The entries below contain a line with "Task: Click the Consumer box title" and a line with "Uncheck the 64-bit". Quote exactly those two lines and all lines between them.

──────── Source records ────────

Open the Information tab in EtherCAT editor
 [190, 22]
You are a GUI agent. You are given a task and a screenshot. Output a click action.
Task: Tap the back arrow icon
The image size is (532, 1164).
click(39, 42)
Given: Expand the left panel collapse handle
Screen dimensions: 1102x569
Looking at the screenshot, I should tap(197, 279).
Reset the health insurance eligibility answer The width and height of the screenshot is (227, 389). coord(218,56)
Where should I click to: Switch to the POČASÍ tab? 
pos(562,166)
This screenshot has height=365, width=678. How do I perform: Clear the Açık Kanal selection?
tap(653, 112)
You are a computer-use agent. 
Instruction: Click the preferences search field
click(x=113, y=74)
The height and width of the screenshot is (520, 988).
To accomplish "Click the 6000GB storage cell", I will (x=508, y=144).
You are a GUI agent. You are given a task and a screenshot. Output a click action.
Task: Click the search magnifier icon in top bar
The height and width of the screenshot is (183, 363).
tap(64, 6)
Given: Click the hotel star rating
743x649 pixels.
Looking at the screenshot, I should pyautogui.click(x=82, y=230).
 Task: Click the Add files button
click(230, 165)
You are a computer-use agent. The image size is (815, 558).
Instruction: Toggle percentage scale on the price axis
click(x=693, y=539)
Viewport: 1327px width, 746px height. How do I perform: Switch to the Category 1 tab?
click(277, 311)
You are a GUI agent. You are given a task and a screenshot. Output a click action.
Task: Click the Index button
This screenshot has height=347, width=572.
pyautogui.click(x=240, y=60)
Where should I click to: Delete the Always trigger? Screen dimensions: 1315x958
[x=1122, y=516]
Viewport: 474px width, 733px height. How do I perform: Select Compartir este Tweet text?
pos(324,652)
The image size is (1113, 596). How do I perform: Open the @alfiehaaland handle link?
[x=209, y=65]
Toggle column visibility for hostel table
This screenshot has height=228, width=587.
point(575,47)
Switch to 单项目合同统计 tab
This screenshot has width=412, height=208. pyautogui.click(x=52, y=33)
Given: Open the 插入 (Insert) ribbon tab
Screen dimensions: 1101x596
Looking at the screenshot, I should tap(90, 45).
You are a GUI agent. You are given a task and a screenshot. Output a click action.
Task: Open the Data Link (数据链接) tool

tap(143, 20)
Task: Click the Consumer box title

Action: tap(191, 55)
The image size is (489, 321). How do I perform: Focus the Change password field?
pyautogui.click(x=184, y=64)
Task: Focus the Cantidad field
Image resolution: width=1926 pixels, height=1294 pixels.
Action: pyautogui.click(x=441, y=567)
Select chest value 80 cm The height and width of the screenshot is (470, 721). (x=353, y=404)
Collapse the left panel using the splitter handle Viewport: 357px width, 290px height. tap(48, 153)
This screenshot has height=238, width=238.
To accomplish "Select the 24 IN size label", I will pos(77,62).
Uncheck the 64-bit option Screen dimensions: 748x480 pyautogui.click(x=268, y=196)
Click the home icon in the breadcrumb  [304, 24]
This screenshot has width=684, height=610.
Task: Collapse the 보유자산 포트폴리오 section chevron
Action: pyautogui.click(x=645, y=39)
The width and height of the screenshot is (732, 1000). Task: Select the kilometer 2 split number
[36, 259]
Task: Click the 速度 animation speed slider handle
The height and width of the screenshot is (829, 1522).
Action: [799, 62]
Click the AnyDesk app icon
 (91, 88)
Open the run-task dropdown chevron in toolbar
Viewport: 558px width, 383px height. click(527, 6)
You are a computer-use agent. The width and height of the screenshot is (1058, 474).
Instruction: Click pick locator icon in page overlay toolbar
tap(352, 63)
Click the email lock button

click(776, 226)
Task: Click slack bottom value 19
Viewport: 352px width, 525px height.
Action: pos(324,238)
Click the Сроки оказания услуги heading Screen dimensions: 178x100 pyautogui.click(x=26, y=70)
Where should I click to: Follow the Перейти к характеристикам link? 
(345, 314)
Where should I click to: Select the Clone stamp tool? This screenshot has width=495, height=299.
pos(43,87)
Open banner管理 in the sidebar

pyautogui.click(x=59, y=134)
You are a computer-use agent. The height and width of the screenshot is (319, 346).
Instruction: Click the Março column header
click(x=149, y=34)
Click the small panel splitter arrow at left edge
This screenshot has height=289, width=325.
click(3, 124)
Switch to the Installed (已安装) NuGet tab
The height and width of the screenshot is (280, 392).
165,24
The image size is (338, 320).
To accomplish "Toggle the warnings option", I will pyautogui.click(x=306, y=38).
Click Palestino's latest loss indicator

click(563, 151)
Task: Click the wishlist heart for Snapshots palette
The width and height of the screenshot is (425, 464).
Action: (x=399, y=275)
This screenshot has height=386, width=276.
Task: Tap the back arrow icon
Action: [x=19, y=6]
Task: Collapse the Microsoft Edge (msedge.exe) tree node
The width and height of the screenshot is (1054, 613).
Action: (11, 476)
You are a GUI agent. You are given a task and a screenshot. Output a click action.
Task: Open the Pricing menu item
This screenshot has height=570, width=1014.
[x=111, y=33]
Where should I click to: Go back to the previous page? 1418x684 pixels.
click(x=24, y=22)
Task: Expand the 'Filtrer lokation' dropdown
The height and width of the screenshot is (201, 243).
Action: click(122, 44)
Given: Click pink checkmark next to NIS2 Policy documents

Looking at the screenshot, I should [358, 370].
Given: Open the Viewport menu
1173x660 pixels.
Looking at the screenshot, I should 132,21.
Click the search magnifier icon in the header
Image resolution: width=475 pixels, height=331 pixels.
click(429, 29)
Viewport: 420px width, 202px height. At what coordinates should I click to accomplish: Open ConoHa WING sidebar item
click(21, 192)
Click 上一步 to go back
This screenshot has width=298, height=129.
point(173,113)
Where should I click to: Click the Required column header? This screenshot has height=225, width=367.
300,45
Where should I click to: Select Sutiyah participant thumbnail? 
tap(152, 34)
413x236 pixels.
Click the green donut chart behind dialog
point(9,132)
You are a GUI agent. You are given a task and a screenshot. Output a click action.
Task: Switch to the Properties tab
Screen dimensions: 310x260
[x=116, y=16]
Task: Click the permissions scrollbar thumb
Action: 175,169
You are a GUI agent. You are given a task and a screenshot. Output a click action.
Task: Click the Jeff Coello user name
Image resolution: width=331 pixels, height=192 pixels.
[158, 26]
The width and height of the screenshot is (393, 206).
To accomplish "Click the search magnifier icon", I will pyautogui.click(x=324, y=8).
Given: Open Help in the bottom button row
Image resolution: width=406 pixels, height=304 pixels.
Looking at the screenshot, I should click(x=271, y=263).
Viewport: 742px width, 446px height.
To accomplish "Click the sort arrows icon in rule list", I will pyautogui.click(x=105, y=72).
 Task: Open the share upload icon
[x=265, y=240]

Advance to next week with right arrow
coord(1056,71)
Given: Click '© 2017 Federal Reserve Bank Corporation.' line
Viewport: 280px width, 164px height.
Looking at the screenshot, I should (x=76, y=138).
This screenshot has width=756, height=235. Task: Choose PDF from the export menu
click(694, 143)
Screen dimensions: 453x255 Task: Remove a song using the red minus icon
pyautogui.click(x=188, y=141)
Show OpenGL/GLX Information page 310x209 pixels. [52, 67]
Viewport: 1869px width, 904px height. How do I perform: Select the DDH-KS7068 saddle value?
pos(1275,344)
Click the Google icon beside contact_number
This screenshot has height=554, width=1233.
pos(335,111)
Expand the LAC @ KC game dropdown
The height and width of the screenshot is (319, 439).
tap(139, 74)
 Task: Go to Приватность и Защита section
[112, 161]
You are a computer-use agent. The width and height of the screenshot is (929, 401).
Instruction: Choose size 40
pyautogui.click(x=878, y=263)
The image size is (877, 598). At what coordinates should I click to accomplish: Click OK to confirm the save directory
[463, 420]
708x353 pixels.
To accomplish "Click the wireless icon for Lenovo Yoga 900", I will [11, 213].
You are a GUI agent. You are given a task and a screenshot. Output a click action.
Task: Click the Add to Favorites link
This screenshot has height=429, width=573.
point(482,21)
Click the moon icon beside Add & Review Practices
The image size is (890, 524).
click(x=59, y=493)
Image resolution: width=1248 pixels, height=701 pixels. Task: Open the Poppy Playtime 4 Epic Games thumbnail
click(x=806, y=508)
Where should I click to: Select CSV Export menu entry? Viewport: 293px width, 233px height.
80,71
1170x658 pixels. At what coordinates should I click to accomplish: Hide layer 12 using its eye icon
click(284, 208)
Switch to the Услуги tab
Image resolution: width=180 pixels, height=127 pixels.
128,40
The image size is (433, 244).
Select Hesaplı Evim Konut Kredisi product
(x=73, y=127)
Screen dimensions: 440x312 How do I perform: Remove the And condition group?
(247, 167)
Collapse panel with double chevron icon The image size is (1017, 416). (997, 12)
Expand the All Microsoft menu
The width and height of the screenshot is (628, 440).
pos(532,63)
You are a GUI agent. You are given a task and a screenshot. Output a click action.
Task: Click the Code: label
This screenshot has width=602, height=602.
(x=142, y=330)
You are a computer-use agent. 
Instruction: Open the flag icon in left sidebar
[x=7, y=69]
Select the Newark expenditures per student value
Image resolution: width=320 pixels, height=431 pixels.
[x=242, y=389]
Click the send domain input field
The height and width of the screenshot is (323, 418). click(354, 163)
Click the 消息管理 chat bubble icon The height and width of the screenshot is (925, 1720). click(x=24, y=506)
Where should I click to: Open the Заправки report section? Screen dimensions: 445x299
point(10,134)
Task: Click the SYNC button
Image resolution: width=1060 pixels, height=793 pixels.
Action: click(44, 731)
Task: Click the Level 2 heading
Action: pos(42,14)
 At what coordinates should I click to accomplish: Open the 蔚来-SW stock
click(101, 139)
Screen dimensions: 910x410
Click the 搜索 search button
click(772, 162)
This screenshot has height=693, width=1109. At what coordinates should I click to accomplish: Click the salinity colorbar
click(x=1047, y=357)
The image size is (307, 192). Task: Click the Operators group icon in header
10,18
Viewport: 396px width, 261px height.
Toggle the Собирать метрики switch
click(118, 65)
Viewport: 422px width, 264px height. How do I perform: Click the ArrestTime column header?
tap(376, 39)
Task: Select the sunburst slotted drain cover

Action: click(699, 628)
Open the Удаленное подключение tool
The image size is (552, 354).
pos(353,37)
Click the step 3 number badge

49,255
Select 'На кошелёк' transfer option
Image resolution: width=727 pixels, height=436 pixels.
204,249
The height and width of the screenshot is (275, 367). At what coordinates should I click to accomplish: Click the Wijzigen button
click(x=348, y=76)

────────

[Task result]
Task: Click the Consumer box title

Action: tap(191, 55)
The image size is (489, 321). How do I perform: Focus the Change password field?
pyautogui.click(x=184, y=64)
Task: Focus the Cantidad field
Image resolution: width=1926 pixels, height=1294 pixels.
Action: pyautogui.click(x=441, y=567)
Select chest value 80 cm The height and width of the screenshot is (470, 721). (x=353, y=404)
Collapse the left panel using the splitter handle Viewport: 357px width, 290px height. tap(48, 153)
This screenshot has height=238, width=238.
To accomplish "Select the 24 IN size label", I will pos(77,62).
Uncheck the 64-bit option Screen dimensions: 748x480 pyautogui.click(x=268, y=196)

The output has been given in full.